TASK A ::
Can you sum up the un-divorce article below in two sentences?
TASK B ::
Can you reproduce the un-divorce article from the words "The Un-Divorce" through "prices are down.", swapping "health care coverage" for "medical insurance"?

The Un-Divorce

Aug 8, 2012 by

A recent article in the New York Times has uncovered a new category of unhappily married couples in the form of people who are “un-divorced.” The article noted that an increasing number of people contemplating a divorce are now taking a closer look at their finances in the downward turned economy. A lack of cash is often the motivation for people who separate, but still remain married in order to continue to enjoy the benefits of marriage like tax breaks and health care coverage. More couple are also separating but continuing to live in the same home together because they cannot afford to live on their own. Others may choose not to sell their homes in a depressed real estate market when prices are down.

The main reasons people remain married, but separated indefinitely are usually financial, especially when one considers that federal law mandates that an ex-spouse will only qualify for a portion of the other party’s Social Security benefits if their marriage has lasted at least 10 years. In short marriages lasting under a decade, it can make sense to wait to divorce. The high cost of health insurance is another big factor in the mix, especially for those with pre-existing medical conditions that make it very expensive to get new coverage. The ability to remain on a spouse’s existing insurance policy can be another good reason to hold off getting divorced.

ENTRIES PROVIDED ::
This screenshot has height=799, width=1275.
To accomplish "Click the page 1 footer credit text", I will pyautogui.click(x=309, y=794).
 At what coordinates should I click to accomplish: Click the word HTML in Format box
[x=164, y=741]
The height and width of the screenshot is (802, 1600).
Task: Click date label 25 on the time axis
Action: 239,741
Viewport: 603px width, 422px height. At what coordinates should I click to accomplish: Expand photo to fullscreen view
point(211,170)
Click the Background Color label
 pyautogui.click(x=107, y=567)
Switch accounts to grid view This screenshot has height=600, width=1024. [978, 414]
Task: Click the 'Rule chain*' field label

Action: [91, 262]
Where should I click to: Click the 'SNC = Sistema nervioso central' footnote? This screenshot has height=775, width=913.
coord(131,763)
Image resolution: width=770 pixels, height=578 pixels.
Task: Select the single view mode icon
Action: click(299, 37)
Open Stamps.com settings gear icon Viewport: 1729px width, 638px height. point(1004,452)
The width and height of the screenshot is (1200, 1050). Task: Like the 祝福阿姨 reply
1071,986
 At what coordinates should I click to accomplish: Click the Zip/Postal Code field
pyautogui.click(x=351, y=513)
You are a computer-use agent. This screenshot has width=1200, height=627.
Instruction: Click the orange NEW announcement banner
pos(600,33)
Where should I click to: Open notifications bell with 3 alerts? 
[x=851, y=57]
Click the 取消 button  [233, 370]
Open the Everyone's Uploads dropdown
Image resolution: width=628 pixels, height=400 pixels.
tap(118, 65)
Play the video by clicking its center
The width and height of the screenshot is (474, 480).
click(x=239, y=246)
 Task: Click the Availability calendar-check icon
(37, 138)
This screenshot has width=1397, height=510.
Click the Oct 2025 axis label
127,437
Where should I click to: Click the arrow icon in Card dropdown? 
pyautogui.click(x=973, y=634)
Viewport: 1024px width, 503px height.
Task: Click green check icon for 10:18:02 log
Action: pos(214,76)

WRITTEN ANSWER A ::
A New York Times article describes "un-divorced" couples who separate but stay married, often because of a lack of cash, to keep benefits such as tax breaks and health care coverage or because they cannot afford to live on their own. The main reasons are usually financial, including the federal rule that an ex-spouse qualifies for part of the other's Social Security benefits only after at least 10 years of marriage, and the high cost of health insurance for people with pre-existing conditions.

WRITTEN ANSWER B ::
The Un-Divorce

Aug 8, 2012 by

A recent article in the New York Times has uncovered a new category of unhappily married couples in the form of people who are “un-divorced.” The article noted that an increasing number of people contemplating a divorce are now taking a closer look at their finances in the downward turned economy. A lack of cash is often the motivation for people who separate, but still remain married in order to continue to enjoy the benefits of marriage like tax breaks and medical insurance. More couple are also separating but continuing to live in the same home together because they cannot afford to live on their own. Others may choose not to sell their homes in a depressed real estate market when prices are down.